Excerpt provided

Studio album by Acoustic Alchemy
- Released: 18 June 1996
- Recorded: 1996
- Studio: Pinewood Studios (London, UK); Hausa-Haus Studio (Bonn, Germany);
- Genre: Smooth jazz
- Length: 53:29
- Label: GRP 9848
- Producer: Steven Jones

Acoustic Alchemy chronology
| Against the Grain (1994) | Arcanum (1996) | Positive Thinking... (1998) |

= Arcanum (album) =

Arcanum (stylized as a͡rcānˈum on the cover) is the ninth album by Acoustic Alchemy, released on June 18, 1996. It would be their penultimate release on the GRP jazz label.

The production on this album differed from normal; the band recorded the disc live at Pinewood Film Studios, London, UK. They enlisted the help of the London Metropolitan Orchestra to provide backing.

The album contained twelve tracks, three of which were new ("Columbia", "Chance Meeting" and "Something She Said"), and the others re-recordings of tracks selected from the band's discography to this point.

Footage from some of the recording of this album appears on the GRP video release, "Best Kept Secret" (VHS 1998, DVD 2006).

Target position data:
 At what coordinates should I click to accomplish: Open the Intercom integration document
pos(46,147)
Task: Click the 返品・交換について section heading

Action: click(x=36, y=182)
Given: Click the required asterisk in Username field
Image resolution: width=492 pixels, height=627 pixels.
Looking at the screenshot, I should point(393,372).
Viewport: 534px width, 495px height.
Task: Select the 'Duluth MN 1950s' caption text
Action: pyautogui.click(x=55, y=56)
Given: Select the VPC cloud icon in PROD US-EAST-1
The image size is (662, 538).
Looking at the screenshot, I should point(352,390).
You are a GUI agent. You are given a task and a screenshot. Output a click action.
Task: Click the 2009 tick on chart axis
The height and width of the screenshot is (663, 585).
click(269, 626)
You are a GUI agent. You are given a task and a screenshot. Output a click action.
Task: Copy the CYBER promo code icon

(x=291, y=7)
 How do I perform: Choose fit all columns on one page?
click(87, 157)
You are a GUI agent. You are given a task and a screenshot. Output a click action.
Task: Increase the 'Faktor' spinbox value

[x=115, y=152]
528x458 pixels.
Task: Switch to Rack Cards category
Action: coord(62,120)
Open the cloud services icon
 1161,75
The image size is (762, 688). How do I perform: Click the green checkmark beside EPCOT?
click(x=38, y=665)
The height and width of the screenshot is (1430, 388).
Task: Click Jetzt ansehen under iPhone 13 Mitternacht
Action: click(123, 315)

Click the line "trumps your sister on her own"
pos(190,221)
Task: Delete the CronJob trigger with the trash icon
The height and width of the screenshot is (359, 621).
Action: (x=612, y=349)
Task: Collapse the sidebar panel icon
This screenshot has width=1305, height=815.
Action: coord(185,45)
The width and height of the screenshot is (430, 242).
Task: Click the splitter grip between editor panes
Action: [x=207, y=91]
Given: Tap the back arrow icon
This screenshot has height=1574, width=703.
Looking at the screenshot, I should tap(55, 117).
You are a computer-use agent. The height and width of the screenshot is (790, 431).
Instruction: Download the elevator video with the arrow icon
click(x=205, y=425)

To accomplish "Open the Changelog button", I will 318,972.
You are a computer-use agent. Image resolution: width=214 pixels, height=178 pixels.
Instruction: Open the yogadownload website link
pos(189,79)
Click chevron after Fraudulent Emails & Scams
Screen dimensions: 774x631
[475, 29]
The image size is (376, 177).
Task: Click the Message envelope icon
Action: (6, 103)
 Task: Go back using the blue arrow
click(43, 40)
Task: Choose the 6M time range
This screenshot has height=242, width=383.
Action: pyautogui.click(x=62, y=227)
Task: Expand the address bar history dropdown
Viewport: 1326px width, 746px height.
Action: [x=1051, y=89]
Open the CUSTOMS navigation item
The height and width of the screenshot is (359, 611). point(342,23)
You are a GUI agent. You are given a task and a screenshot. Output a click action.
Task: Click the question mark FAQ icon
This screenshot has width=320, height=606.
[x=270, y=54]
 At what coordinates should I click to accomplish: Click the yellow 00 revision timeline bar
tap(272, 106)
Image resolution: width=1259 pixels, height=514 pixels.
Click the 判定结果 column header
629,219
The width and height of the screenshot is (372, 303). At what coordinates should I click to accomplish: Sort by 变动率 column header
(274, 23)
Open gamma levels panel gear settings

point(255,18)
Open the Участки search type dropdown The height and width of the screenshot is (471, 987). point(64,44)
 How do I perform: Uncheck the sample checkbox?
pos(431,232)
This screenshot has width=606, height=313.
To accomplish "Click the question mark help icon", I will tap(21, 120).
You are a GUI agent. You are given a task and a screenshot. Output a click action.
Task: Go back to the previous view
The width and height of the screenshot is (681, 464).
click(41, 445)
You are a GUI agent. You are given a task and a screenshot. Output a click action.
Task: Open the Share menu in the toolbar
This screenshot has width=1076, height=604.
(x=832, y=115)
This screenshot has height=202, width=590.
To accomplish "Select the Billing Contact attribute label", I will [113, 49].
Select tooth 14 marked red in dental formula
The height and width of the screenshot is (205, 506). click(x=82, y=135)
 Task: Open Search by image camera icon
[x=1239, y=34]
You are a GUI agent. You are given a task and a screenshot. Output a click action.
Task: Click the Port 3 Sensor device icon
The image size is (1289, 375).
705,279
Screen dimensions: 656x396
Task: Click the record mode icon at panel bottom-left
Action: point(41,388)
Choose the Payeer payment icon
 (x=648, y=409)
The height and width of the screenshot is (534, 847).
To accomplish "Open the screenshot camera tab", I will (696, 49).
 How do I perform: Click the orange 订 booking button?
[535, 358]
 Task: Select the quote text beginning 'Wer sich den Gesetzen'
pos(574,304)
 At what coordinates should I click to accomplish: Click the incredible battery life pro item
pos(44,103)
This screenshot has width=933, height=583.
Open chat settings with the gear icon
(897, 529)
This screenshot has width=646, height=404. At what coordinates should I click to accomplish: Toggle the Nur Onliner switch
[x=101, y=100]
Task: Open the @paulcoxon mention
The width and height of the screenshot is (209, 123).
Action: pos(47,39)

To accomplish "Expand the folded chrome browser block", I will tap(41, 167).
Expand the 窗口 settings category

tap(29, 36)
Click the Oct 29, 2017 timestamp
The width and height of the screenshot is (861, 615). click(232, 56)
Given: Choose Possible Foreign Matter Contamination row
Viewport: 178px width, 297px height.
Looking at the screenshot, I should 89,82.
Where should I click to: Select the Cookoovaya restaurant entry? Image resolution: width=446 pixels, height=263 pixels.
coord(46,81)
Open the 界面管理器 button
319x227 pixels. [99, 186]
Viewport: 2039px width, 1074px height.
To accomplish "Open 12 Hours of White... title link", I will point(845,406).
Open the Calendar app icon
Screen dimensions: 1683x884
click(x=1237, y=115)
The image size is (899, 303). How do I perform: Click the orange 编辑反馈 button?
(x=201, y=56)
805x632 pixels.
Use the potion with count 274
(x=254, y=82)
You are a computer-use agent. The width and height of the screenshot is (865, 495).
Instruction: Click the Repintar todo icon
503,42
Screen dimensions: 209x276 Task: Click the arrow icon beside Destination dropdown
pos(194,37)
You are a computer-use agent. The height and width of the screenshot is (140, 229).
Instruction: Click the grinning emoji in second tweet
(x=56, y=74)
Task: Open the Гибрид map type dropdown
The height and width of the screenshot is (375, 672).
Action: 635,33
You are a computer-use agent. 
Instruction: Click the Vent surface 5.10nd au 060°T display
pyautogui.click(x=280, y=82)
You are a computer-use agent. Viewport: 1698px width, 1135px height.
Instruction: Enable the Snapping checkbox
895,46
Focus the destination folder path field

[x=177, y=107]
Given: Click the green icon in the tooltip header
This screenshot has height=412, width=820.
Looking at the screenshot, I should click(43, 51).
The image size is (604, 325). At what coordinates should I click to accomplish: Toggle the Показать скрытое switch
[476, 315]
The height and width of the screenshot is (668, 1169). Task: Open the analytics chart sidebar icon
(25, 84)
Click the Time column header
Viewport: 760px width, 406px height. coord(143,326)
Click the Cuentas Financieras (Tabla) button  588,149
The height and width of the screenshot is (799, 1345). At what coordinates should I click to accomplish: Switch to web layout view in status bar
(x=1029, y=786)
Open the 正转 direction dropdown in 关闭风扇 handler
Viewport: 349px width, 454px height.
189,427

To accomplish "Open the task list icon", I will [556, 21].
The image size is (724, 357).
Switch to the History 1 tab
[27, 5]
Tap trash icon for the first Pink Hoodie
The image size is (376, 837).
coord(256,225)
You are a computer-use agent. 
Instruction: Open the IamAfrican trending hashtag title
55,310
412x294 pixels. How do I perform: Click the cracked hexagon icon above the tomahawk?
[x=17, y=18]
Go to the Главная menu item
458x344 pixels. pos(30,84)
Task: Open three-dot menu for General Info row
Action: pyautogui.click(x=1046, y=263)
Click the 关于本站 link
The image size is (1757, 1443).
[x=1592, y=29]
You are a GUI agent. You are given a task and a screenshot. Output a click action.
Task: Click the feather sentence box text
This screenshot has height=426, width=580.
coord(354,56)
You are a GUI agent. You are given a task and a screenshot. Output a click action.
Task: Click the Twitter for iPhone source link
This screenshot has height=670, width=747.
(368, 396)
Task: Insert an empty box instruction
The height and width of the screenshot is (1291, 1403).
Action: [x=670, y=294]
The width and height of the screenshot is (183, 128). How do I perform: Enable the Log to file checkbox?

Problem statement
Carry on the article about the Acoustic Alchemy album Arcanum, beginning right after its final sentence.

Response to this task
Professional ratings
Review scores
| Source | Rating |
| AllMusic |  |

==Track listing==

| # | Title | Writers | Duration |
|---|---|---|---|
| 1 | "Columbia" | Webb/Carmichael | 4:48 |
| 2 | "Homecoming" | Webb/Carmichael/Parsons | 5:40 |
| 3 | "Chance Meeting" | Webb/Carmichael | 3:48 |
| 4 | "Lazeez" | Webb/Carmichael/Parsons | 5:49 |
| 5 | "Mr. Chow" | Webb/Carmichael/Parsons | 3:13 |
| 6 | "Same Road, Same Reason" | Webb/Carmichael | 4:14 |
| 7 | "Casino" | Webb/James | 6:06 |
| 8 | "Something She Said" | Webb/Carmichael/Parsons | 3:55 |
| 9 | "Jamaica Heartbeat" | Webb/Carmichael/Parsons | 3:53 |
| 10 | "Catalina Kiss" | Webb/Carmichael/Parsons | 4:21 |
| 11 | "Reference Point" | Webb/Carmichael/Parsons | 4:21 |
| 12 | "Hearts In Chains" | Webb/Carmichael | 3:21 |

== Personnel ==

Acoustic Alchemy
- Greg Carmichael – acoustic nylon guitars
- Nick Webb – steel string acoustic guitars
- John Parsons – acoustic guitars, electric guitars
- Dennis Murphy – bass guitar
- John Shepard – drums
- Mario Argandoña – percussion

The London Metropolitan Orchestra
- Caroline Dale – cello, string arrangements
- David Daniels – cello
- Andy Brown – viola
- Yuko Inoue – viola
- Rosemary Furniss – violin
- Elizabeth Layton – violin
- Cathy Thompson – violin
- Jeremy Williams – violin

=== Production ===
- Steven Jones – producer, engineer, mixing
- Klaus Genuit – engineer, mixing
- Randy LeRoy – digital editing at Final Stage Mastering (Nashville, Tennessee, USA)
- Denny Purcell – mastering at Georgetown Masters (Nashville, Tennessee, USA)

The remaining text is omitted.